Photo by Lucy Brzoska

Photo by Lucy Brzoska

In its new low angle, the November sun is blinding, shining directly into your eyes. The plane trees have been shedding their leaves since the first heat of summer, but now the street sweepers are shoveling them away in mounds, one of the few signs of autumn in the city.

Up in Collserola Park, where the woods are dominated by evergreen holm oaks and pines—and where red admiral butterflies sunbathe on the tracks all year round—the sense of seasonal change can also be muted. But for a direct blast of autumn, take a walk on the Molins de Rei ridge.

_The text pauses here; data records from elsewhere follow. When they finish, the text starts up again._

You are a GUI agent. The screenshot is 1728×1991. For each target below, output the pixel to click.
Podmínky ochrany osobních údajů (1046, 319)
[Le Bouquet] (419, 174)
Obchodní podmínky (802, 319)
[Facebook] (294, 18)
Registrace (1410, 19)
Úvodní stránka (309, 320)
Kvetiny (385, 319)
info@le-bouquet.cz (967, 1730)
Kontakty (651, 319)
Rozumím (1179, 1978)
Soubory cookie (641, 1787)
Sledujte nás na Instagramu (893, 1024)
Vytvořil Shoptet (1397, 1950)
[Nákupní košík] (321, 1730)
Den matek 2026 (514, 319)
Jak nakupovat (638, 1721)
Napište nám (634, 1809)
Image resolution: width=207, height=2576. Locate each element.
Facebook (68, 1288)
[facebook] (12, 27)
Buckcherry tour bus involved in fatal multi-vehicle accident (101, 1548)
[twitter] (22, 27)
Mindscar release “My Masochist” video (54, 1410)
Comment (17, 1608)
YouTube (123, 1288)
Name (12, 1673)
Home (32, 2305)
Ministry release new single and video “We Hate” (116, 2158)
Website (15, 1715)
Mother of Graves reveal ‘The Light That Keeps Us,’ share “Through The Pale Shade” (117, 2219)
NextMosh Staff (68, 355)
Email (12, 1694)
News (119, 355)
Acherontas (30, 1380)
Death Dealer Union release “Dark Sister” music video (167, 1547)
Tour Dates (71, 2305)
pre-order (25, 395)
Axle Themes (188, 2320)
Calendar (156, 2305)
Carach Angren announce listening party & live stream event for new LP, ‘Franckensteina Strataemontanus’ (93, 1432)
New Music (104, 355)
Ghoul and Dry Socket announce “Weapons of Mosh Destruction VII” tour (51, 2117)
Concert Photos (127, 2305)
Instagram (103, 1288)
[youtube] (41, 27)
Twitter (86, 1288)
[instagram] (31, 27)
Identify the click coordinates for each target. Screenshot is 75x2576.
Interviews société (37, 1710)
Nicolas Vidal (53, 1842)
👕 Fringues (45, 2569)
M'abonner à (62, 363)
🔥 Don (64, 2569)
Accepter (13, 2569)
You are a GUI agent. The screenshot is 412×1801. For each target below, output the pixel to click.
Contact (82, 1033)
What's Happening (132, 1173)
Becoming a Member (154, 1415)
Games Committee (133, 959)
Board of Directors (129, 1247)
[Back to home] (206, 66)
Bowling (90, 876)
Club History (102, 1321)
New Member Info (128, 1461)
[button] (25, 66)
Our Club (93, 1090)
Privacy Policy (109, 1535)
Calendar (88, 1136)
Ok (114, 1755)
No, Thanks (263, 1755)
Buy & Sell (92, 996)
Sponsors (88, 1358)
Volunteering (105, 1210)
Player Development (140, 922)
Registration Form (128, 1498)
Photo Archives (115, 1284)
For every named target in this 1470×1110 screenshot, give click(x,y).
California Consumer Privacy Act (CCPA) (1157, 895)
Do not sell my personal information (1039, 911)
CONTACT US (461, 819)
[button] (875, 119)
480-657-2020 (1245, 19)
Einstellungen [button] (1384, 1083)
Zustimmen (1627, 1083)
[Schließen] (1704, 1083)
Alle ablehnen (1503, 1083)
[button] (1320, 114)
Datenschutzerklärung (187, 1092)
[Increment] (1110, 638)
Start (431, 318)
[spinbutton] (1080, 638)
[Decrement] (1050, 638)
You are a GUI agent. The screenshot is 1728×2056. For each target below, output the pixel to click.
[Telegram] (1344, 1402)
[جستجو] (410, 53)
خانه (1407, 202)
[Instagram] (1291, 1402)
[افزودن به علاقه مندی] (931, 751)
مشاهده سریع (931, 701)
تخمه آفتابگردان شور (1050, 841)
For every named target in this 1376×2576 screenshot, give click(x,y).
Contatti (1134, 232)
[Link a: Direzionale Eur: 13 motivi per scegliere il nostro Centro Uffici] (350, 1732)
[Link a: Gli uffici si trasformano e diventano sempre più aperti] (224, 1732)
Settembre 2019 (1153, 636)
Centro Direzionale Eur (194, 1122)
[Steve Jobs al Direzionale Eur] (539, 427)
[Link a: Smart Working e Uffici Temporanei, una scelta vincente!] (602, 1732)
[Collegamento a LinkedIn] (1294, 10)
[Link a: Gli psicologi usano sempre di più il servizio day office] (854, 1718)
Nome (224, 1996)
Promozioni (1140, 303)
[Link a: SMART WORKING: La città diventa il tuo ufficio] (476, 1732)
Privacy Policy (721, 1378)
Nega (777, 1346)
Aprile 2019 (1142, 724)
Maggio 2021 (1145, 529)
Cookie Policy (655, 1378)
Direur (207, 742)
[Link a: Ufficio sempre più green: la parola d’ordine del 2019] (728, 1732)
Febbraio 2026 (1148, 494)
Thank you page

With sharp views of Montserrat in splendid isolation, you’re fully exposed to the northerly winds and Barcelona’s sheltered streets seem far away.

In damp shady corners, under brambles and in rotting mulch, fungi materialize. Look out for parasol mushrooms, whose large, flat caps are good grilled with cheese, or glistening magpie inkcaps, not particularly edible but fascinating as they develop. The inkcaps are flecked with fragments of veil, the dark brown heads gradually shrink and flatten. As the gills liquify, the dripping edges roll up like the brim of a hat and all the spores get their chance to be carried away by the wind. Job done, the inkcap collapse in a heap.

The woodland floor of Collserola is littered with a dry mix of pine needles, oak leaves and shards of crumbling stone and if you look closer you’ll see diminutive fungi pushing their way through; earth stars. When fresh and dough-like, they seem recently cut out by a pastry-cutter. Part of the same family, puffballs are tender and fragrant when newly emerged and good fried in butter. With age they turn brown and exhale their content of spores on bursting. In the UK they’re known as gem studded puffballs or devil’s snuffbox, in Catalunya as pets de llop—wolf farts.